(Entries taken from a collection)
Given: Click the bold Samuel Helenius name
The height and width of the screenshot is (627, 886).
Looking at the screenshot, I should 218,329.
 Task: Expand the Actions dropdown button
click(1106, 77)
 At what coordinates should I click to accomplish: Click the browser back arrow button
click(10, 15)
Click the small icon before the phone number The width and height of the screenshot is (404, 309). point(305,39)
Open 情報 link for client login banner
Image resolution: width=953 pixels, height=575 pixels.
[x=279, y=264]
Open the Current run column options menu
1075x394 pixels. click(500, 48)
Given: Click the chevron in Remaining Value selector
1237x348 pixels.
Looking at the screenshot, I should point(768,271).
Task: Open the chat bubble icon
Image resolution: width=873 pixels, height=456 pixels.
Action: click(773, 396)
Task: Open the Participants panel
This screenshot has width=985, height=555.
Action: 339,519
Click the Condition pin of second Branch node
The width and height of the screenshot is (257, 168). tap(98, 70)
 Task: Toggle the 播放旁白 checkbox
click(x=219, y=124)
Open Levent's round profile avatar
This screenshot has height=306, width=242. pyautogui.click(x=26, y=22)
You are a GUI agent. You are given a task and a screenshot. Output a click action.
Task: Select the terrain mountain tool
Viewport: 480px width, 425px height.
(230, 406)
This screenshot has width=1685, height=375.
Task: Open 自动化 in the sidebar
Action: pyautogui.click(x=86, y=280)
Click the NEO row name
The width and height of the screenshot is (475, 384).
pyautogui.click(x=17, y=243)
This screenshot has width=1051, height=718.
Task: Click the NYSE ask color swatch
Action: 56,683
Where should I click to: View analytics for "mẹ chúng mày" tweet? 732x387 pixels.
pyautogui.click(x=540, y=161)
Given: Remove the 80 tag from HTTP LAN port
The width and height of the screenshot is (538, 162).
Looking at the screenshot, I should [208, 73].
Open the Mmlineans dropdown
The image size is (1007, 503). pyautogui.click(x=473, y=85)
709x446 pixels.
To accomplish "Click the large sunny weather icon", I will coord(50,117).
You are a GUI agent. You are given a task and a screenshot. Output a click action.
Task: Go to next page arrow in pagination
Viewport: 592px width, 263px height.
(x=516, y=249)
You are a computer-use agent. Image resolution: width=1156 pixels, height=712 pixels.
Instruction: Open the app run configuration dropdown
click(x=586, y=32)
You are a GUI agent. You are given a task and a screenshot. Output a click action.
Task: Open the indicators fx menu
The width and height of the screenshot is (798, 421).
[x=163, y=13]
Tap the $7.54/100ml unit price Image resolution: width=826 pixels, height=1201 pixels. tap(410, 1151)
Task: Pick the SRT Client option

▸ **What needs to be done**:
Exactly as written, transcribe each line of the data.

▸ **Exercise output**:
Given: Click the bold Samuel Helenius name
The height and width of the screenshot is (627, 886).
Looking at the screenshot, I should 218,329.
 Task: Expand the Actions dropdown button
click(1106, 77)
 At what coordinates should I click to accomplish: Click the browser back arrow button
click(10, 15)
Click the small icon before the phone number The width and height of the screenshot is (404, 309). point(305,39)
Open 情報 link for client login banner
Image resolution: width=953 pixels, height=575 pixels.
[x=279, y=264]
Open the Current run column options menu
1075x394 pixels. click(500, 48)
Given: Click the chevron in Remaining Value selector
1237x348 pixels.
Looking at the screenshot, I should point(768,271).
Task: Open the chat bubble icon
Image resolution: width=873 pixels, height=456 pixels.
Action: click(773, 396)
Task: Open the Participants panel
This screenshot has width=985, height=555.
Action: 339,519
Click the Condition pin of second Branch node
The width and height of the screenshot is (257, 168). tap(98, 70)
 Task: Toggle the 播放旁白 checkbox
click(x=219, y=124)
Open Levent's round profile avatar
This screenshot has height=306, width=242. pyautogui.click(x=26, y=22)
You are a GUI agent. You are given a task and a screenshot. Output a click action.
Task: Select the terrain mountain tool
Viewport: 480px width, 425px height.
(230, 406)
This screenshot has width=1685, height=375.
Task: Open 自动化 in the sidebar
Action: pyautogui.click(x=86, y=280)
Click the NEO row name
The width and height of the screenshot is (475, 384).
pyautogui.click(x=17, y=243)
This screenshot has width=1051, height=718.
Task: Click the NYSE ask color swatch
Action: 56,683
Where should I click to: View analytics for "mẹ chúng mày" tweet? 732x387 pixels.
pyautogui.click(x=540, y=161)
Given: Remove the 80 tag from HTTP LAN port
The width and height of the screenshot is (538, 162).
Looking at the screenshot, I should [208, 73].
Open the Mmlineans dropdown
The image size is (1007, 503). pyautogui.click(x=473, y=85)
709x446 pixels.
To accomplish "Click the large sunny weather icon", I will coord(50,117).
You are a GUI agent. You are given a task and a screenshot. Output a click action.
Task: Go to next page arrow in pagination
Viewport: 592px width, 263px height.
(x=516, y=249)
You are a computer-use agent. Image resolution: width=1156 pixels, height=712 pixels.
Instruction: Open the app run configuration dropdown
click(x=586, y=32)
You are a GUI agent. You are given a task and a screenshot. Output a click action.
Task: Open the indicators fx menu
The width and height of the screenshot is (798, 421).
[x=163, y=13]
Tap the $7.54/100ml unit price Image resolution: width=826 pixels, height=1201 pixels. tap(410, 1151)
Task: Pick the SRT Client option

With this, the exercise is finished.